▸ **GESTELD DOEL**
Schrijf alle regels hieronder letterlijk over, van de eerste tot de laatste.

====== GETOONDE REGELS

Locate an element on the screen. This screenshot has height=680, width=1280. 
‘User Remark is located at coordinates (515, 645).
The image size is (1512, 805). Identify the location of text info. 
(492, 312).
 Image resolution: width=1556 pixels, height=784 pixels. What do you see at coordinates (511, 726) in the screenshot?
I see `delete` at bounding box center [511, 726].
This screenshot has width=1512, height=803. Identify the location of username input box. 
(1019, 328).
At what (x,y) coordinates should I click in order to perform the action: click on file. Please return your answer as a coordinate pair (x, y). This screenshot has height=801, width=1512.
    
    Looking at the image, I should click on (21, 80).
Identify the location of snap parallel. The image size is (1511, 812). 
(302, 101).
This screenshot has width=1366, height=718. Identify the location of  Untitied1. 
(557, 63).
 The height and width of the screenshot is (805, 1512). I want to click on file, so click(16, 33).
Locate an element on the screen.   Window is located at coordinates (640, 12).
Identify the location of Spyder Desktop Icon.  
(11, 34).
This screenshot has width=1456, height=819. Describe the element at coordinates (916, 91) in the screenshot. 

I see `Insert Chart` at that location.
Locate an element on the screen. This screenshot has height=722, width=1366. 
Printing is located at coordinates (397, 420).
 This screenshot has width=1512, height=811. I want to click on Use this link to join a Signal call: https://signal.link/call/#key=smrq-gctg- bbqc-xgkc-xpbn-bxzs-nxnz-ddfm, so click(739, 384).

============

▸ **UITGEWERKTE OPLOSSING**
Locate an element on the screen. This screenshot has height=680, width=1280. 
‘User Remark is located at coordinates (515, 645).
The image size is (1512, 805). Identify the location of text info. 
(492, 312).
 Image resolution: width=1556 pixels, height=784 pixels. What do you see at coordinates (511, 726) in the screenshot?
I see `delete` at bounding box center [511, 726].
This screenshot has width=1512, height=803. Identify the location of username input box. 
(1019, 328).
At what (x,y) coordinates should I click in order to perform the action: click on file. Please return your answer as a coordinate pair (x, y). This screenshot has height=801, width=1512.
    
    Looking at the image, I should click on (21, 80).
Identify the location of snap parallel. The image size is (1511, 812). 
(302, 101).
This screenshot has width=1366, height=718. Identify the location of  Untitied1. 
(557, 63).
 The height and width of the screenshot is (805, 1512). I want to click on file, so click(16, 33).
Locate an element on the screen.   Window is located at coordinates (640, 12).
Identify the location of Spyder Desktop Icon.  
(11, 34).
This screenshot has width=1456, height=819. Describe the element at coordinates (916, 91) in the screenshot. 

I see `Insert Chart` at that location.
Locate an element on the screen. This screenshot has height=722, width=1366. 
Printing is located at coordinates (397, 420).
 This screenshot has width=1512, height=811. I want to click on Use this link to join a Signal call: https://signal.link/call/#key=smrq-gctg- bbqc-xgkc-xpbn-bxzs-nxnz-ddfm, so click(739, 384).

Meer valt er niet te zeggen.